#### AIM OF THE TASK
Collect all lines below with the string "agent".

= Beginning of Section =

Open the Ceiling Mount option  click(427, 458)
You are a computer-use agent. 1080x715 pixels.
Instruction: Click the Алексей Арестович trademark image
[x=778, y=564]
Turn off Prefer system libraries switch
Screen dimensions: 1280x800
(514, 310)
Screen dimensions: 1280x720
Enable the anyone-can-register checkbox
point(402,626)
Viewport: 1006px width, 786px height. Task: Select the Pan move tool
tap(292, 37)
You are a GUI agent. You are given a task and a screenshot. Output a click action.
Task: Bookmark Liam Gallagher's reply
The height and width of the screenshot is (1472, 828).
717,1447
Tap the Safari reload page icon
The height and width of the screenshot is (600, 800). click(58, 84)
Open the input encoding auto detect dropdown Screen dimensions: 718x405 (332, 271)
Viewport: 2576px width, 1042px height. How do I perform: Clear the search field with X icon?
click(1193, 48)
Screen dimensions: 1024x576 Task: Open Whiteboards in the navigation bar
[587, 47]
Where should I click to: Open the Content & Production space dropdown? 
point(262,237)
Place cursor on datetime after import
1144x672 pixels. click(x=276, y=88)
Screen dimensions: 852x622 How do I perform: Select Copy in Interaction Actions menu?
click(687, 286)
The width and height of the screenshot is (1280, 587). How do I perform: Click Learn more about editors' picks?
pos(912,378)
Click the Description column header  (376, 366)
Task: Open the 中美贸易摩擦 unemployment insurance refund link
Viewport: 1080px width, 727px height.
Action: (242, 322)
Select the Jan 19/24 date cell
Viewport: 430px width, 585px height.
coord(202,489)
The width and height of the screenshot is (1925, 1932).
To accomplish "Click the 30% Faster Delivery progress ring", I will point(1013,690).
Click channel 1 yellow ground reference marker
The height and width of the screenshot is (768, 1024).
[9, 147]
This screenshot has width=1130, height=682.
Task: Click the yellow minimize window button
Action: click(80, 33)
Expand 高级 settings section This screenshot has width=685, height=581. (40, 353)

= End of Section =

#### THE ANSWER
You are a computer-use agent. 1080x715 pixels.
You are a GUI agent. You are given a task and a screenshot. Output a click action.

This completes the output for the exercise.